Event

Can Nanoporous Materials Make High Performance Clean Energy Affordable?

  • Speaker  Matthew Hill

  • Location

    Belval Campus, Maison du Savoir, Room 3.350

    2, place de l'Université

    4365, Esch-sur-Alzette, Luxembourg

  • Type(s)
    Free of charge, In-person event, Lectures and seminars

About the speaker

Matthew Hill is a technical leader in the field of clean and renewable energy research with 20 years of experience in delivering technical solutions across 55 projects worth $46M AUD. An inorganic chemist by training, his research field is in the application of nanoporous materials for a range of separation, storage and triggered release uses. He has over 160 publications, 20 patents, and over 12000 citations. He has won several awards including the Australian Research Council future fellowship and the Prime Minister’s Prize for Science. He is presently the Head of the Materials Science and Engineering Department at Monash University.

Presentation

The transition to a sustainable energy future demands innovations in materials that can enable efficient capture, storage, and use of clean energy. Nanoporous materials—such as metal–organic frameworks (MOFs), porous polymers, and tailored membranes—offer a powerful and versatile platform for addressing critical challenges in this space. These materials are characterised by high surface areas, tunable pore architectures, and diverse chemical functionalities, enabling them to selectively interact with gases, ions, and small molecules in ways that traditional materials cannot.

In this talk, Prof. Matthew Hill will provide an overview of recent advances in the design and application of nanoporous materials from our group at Monash University, with a focus on how they are being applied across the clean energy landscape. These include high-performance MOFs for carbon capture and storage,1, 2 hydrogen3-5 and methane storage materials, and selective membranes for gas separation and energy-efficient chemical processing.6-8 Particular emphasis will be placed on the development of robust, scalable materials that function under realistic industrial conditions—a long-standing barrier to practical deployment.

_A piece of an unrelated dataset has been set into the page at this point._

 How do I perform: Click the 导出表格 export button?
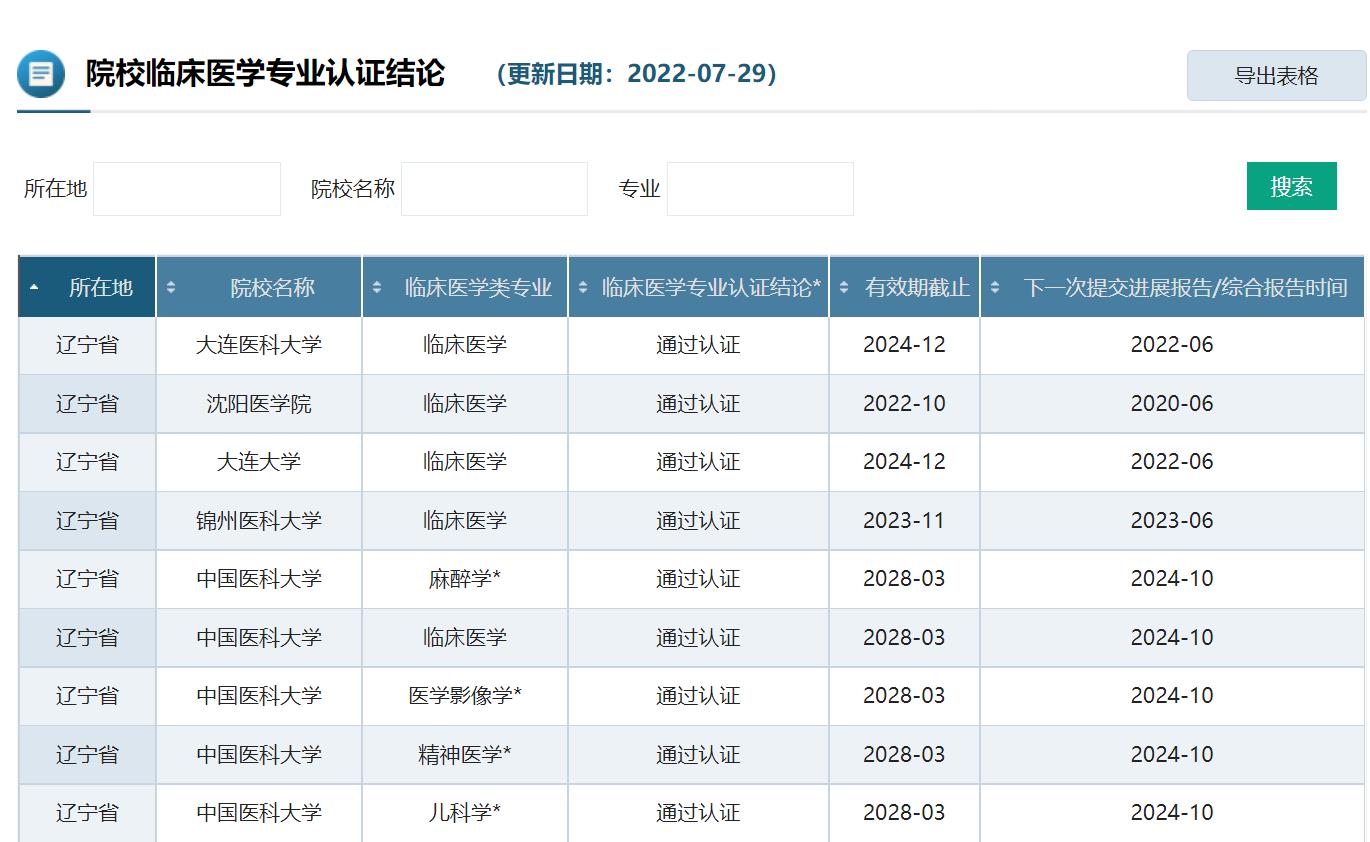tap(1276, 75)
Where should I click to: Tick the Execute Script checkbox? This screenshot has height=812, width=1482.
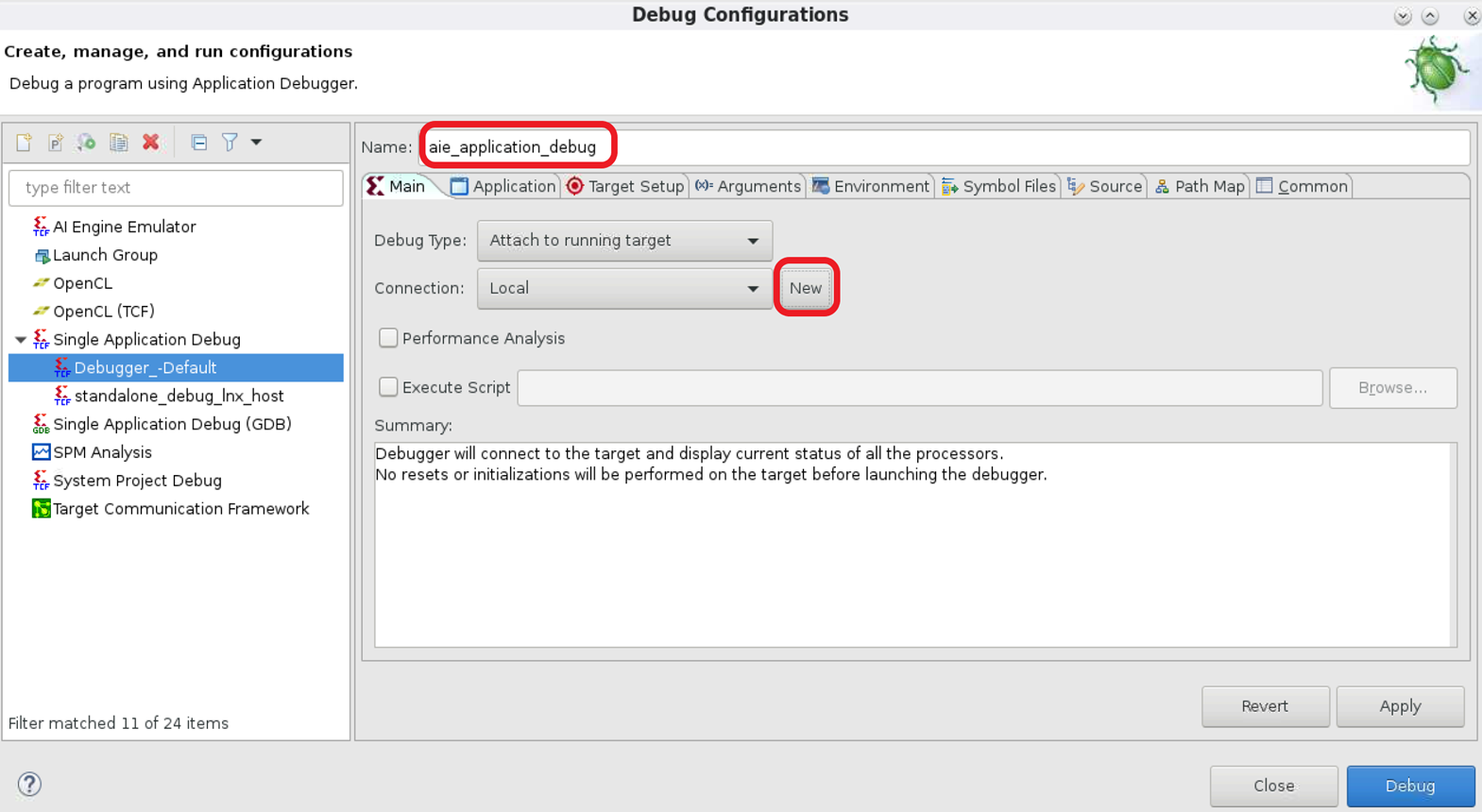pyautogui.click(x=388, y=387)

He will also discuss his work on integrating nanoporous membranes into electrochemical energy systems, such as redox flow9, 10 and lithium-sulfur batteries11, 12. These membranes enable precise molecular separations, and their performance is governed by a subtle interplay between polymer structure, pore morphology, and surface chemistry. By controlling these features at the nanoscale, we can create systems with improved selectivity, permeability, and long-term stability.

His approach combines materials chemistry, process engineering, and advanced characterisation to bridge the gap between fundamental discovery and commercial application. With a growing need for decarbonisation, nanoporous materials offer a rich toolkit for rethinking how we generate, store, and use energy—one molecule at a time.

References

1. M. M. Sadiq, M. P. Batten, X. Mulet, C. Freeman, K. Konstas, J. I. Mardel, J. Tanner, D. Ng, X. Wang and S. Howard, Advanced Sustainable Systems, 2020, 4, 2000101.

2. M. M. Sadiq, K. Konstas, P. Falcaro, A. J. Hill, K. Suzuki and M. R. Hill, Cell Reports Physical Science, 2020, 1.

3. M. T. Scalzo, A. L. Sutton, M. M. Sadiq, H. Zhang, B. D. Freeman, T. F. Scott and M. R. Hill, Chemistry of Materials, 2025, 37, 1174.

4. A. L. Sutton, M. M. Sadiq, J. I. Mardel and M. R. Hill, CrystEngComm, 2024, 26, 6003-6007.

5. A. L. Sutton, J. I. Mardel and M. R. Hill, Chemistry–A European Journal, 2024, 30, e202400717.

6. H. Mahdavi, J. F. Olorunyomi, N. T. Eden, C. M. Doherty, D. Acharya, S. J. Smith, X. Mulet and M. R. Hill, ACS Omega, 2025.

7. Q. Liu, S. J. Smith, K. Konstas, K. Zhang, M. R. Hill and Z. Xie, Separation and Purification Technology, 2025, 361, 131358.

8. A. Khosravanian, M. T. Scalzo, H. Zhang, B. D. Freeman, R. A. Mulvenna, M. R. Hill and T. F. Scott, Polymer, 2024, 126833.

9. W. Liang, E. Ghasemiestahbanati, N. T. Eden, D. Acharya, C. M. Doherty, M. Majumder and M. R. Hill, Angewandte Chemie, 2025, e202505383.

10. E. Ghasemiestahbanati, M. Shaibani, K. Konstas, B. K. Chakrabarti, C. J. Low, M. Majumder and M. R. Hill, ACS Applied Energy Materials, 2022, 5, 1505-1515.

11. D. McNamara, M. Shaibani, M. Majumder and M. R. Hill, Advanced Sustainable Systems, 2023, 7, 2300231.

12. E. Ghasemiestahbanati, Y. H. Yoon, R. P. Lively, M. Shaibani, M. Majumder and M. R. Hill, Carbon, 2023, 203, 856-864.